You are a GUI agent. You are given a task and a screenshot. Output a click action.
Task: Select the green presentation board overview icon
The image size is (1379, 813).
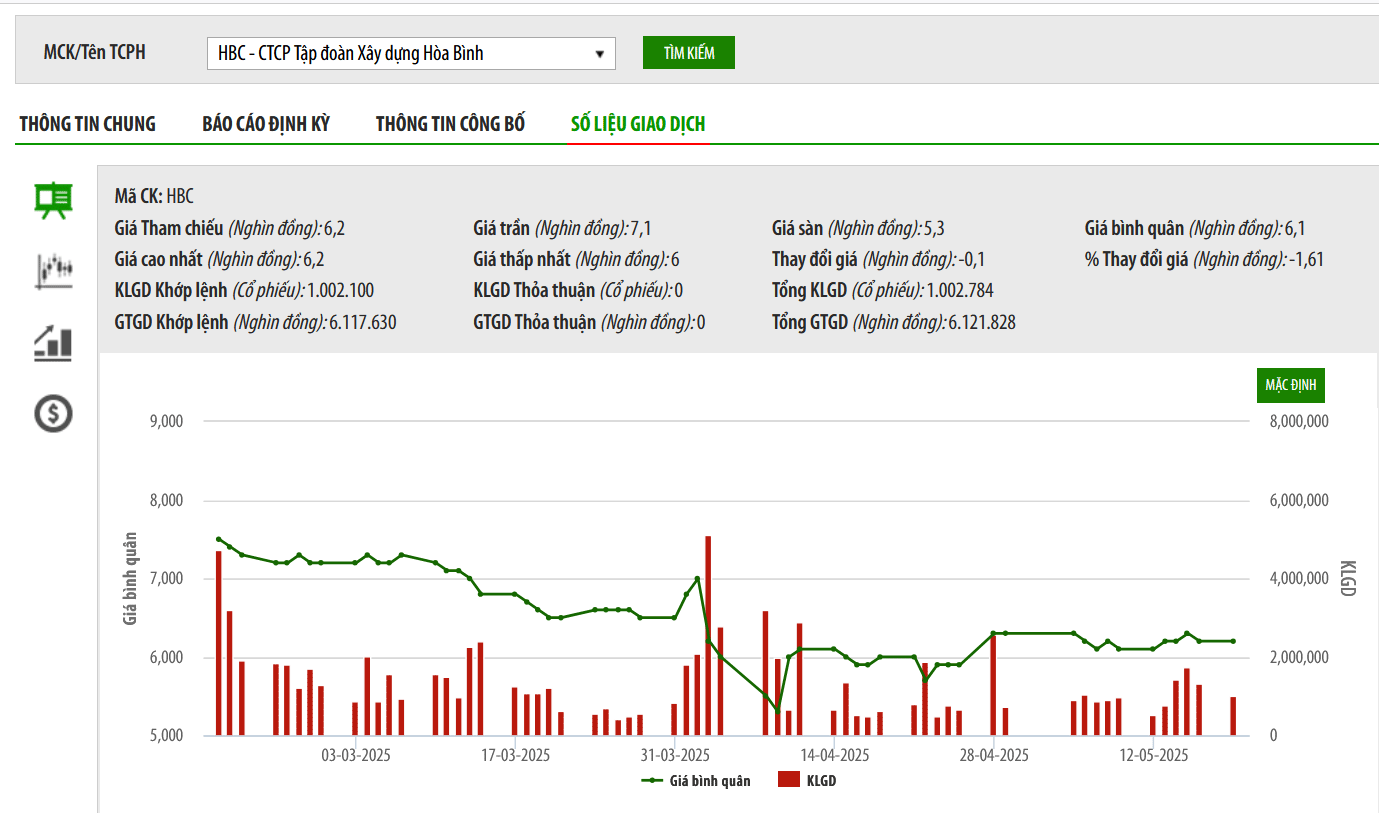click(54, 200)
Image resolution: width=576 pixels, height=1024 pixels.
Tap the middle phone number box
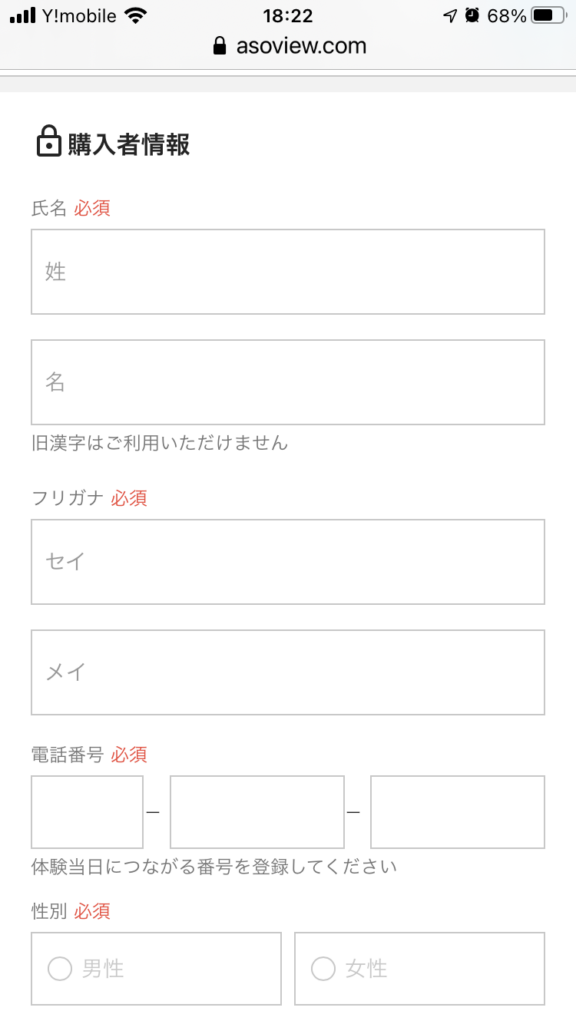point(257,812)
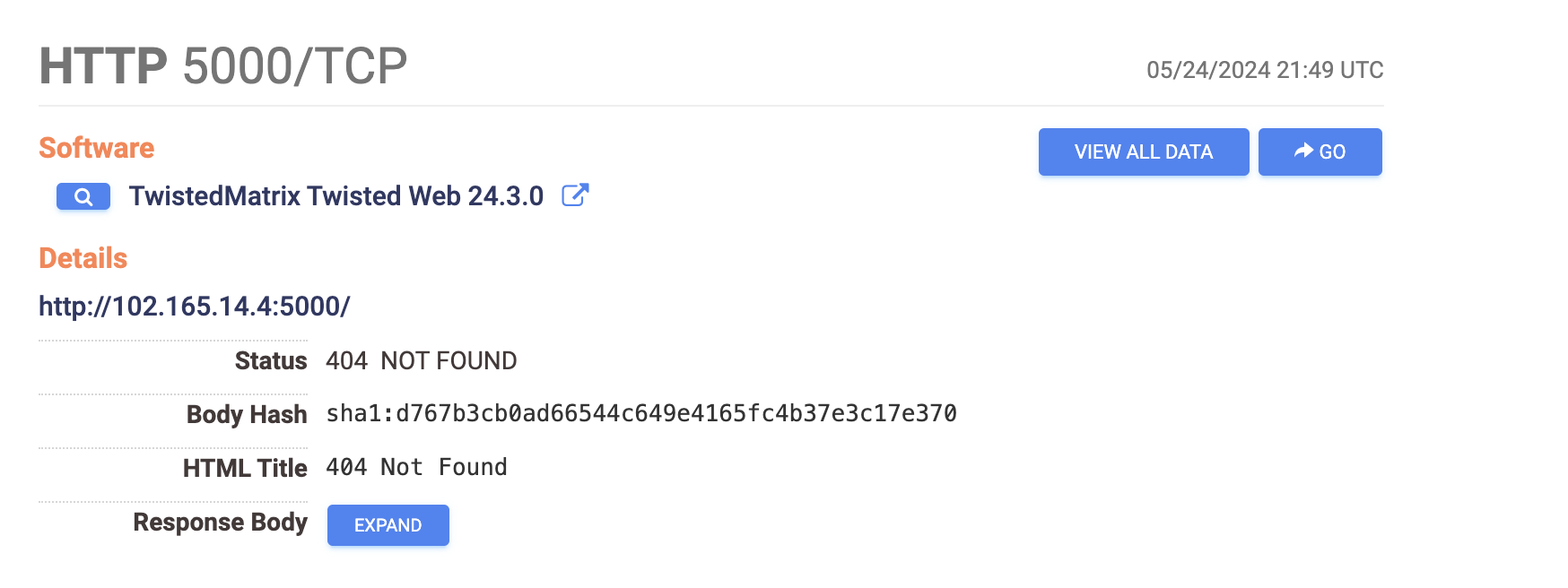Click the bold HTTP protocol heading word
This screenshot has height=588, width=1568.
click(x=103, y=66)
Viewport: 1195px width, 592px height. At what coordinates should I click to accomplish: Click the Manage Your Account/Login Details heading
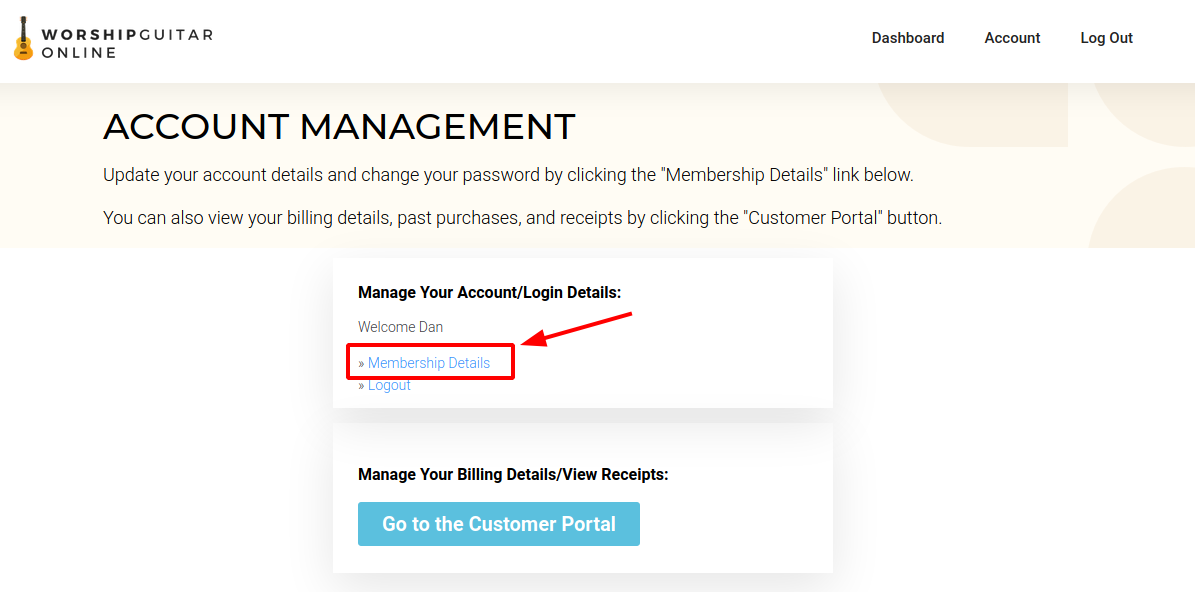click(x=489, y=293)
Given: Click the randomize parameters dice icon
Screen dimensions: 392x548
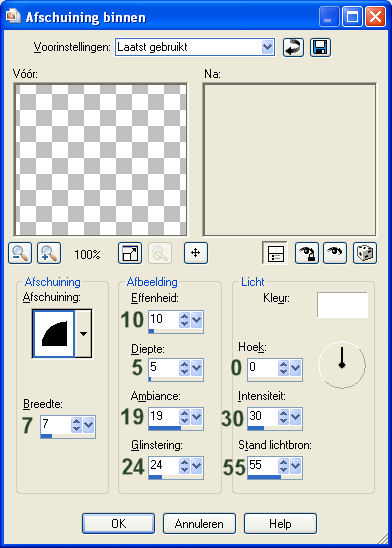Looking at the screenshot, I should click(365, 253).
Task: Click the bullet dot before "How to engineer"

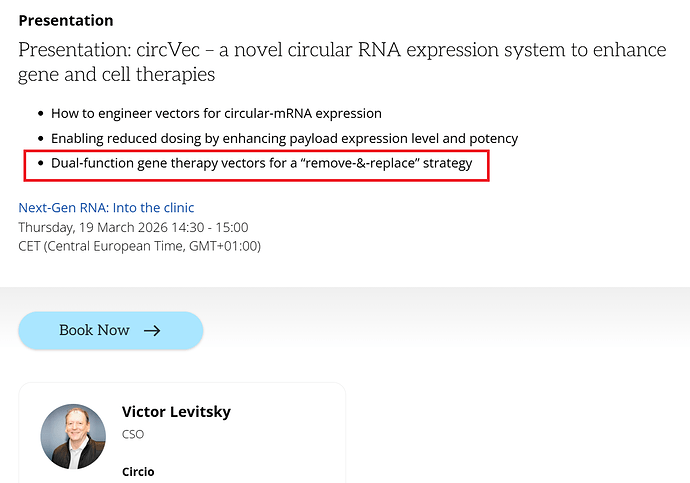Action: click(x=40, y=115)
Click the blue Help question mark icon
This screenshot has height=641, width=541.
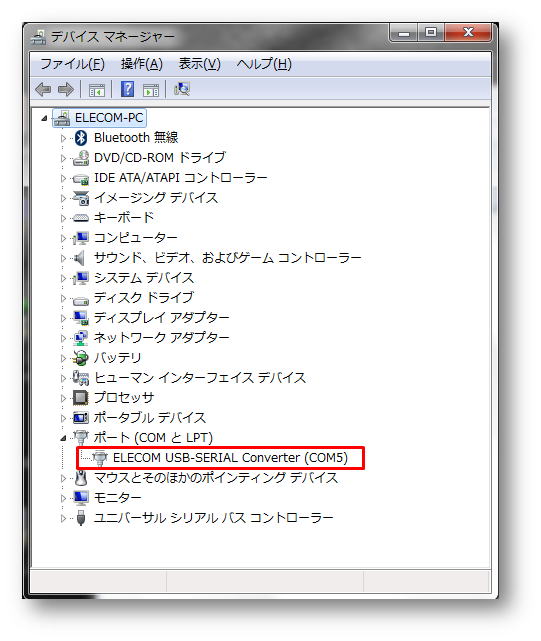(x=128, y=89)
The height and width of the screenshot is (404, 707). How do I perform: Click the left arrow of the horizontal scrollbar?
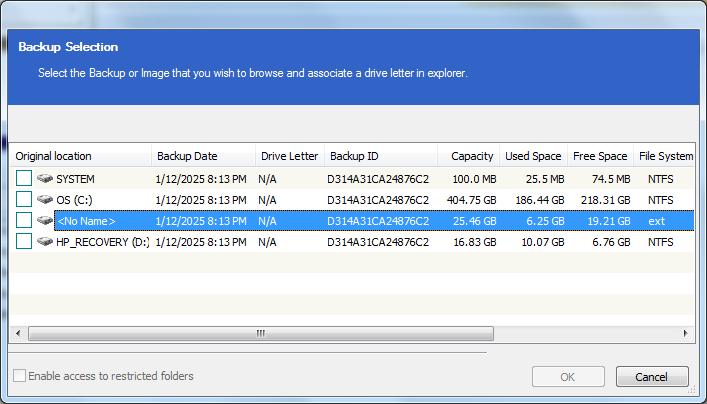pos(18,333)
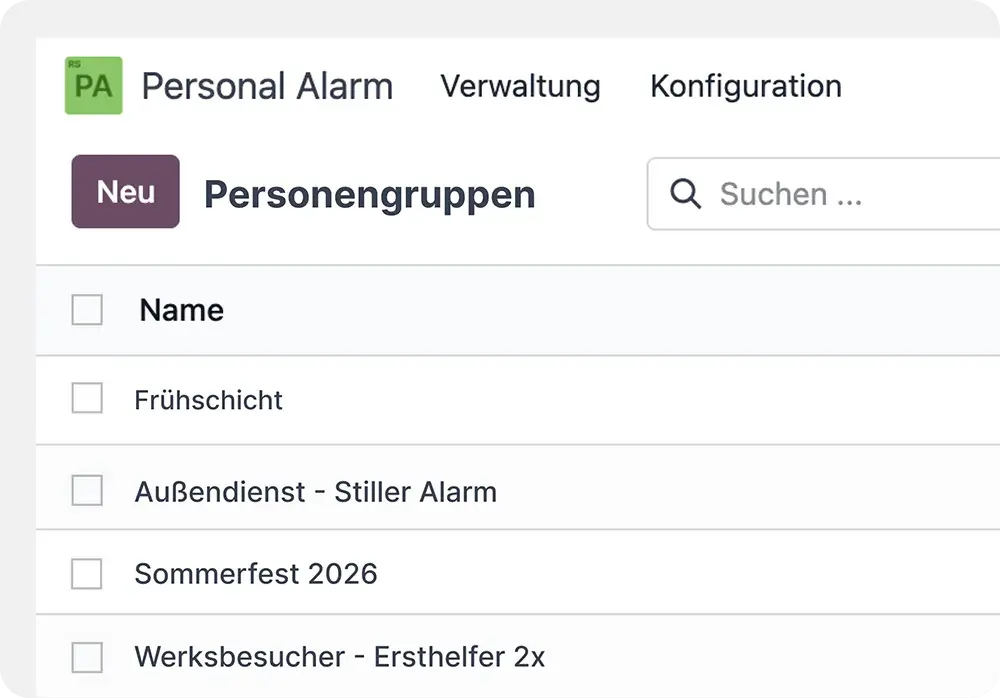
Task: Open Werksbesucher - Ersthelfer 2x record
Action: (339, 658)
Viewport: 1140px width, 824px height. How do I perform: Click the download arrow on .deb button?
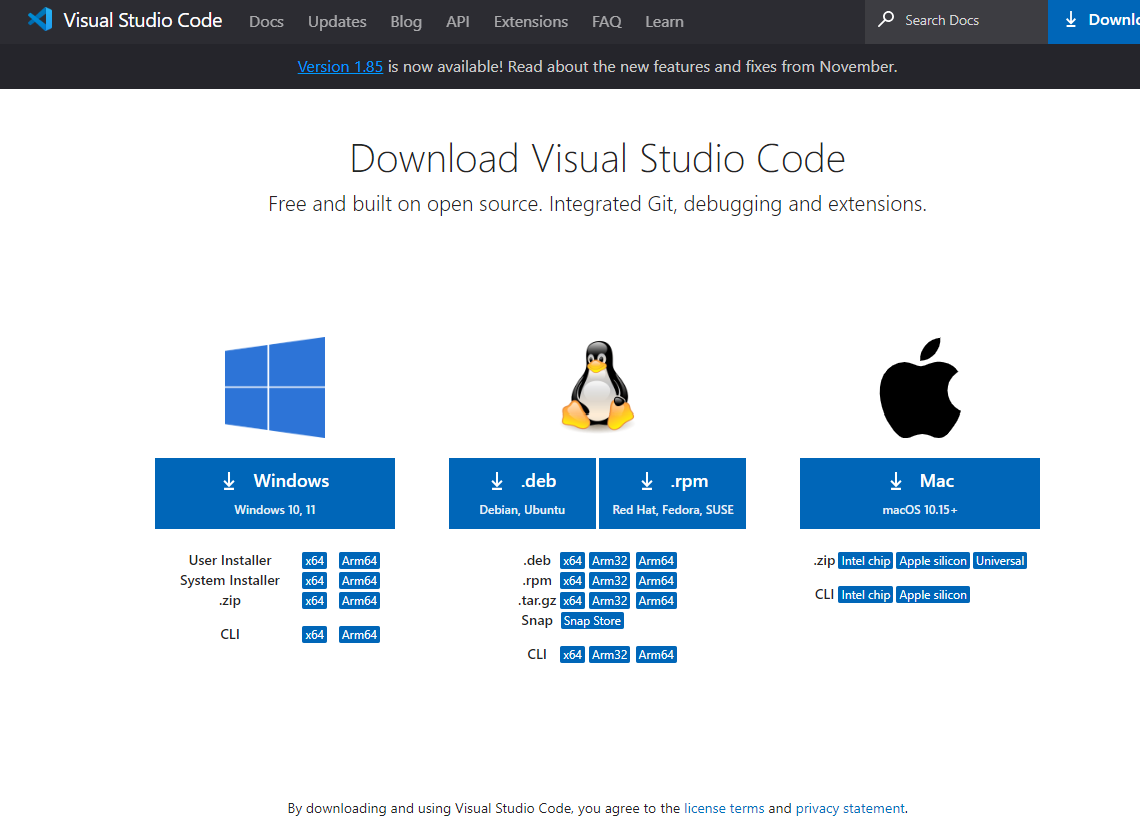point(497,482)
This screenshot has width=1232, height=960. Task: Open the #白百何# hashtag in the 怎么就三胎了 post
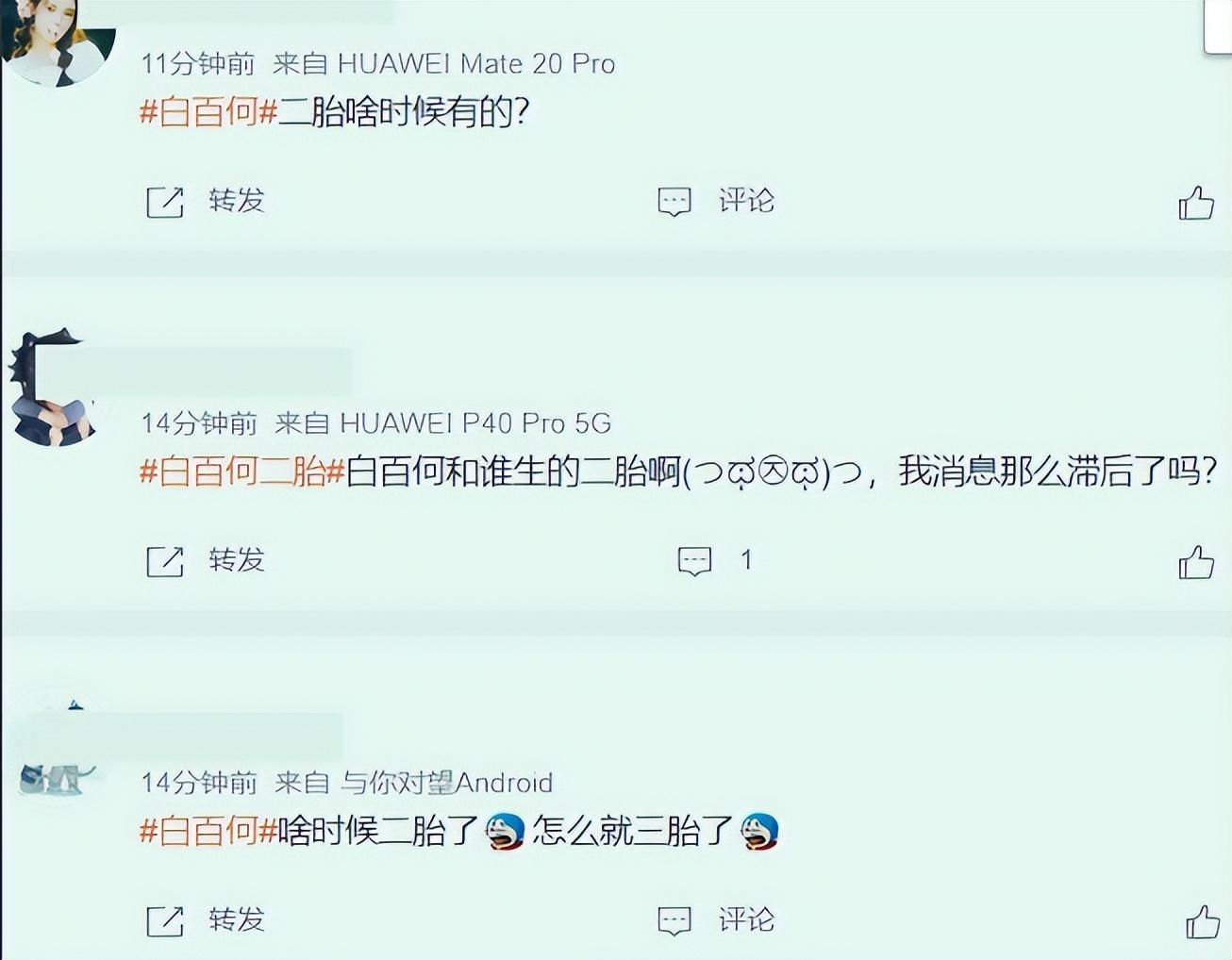(208, 831)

------------------------------------------------------------------------

# What is expected:
Look at each line above and note whether it holds the word "icon". Report how many do, as the number only.

# Exercise answer:
3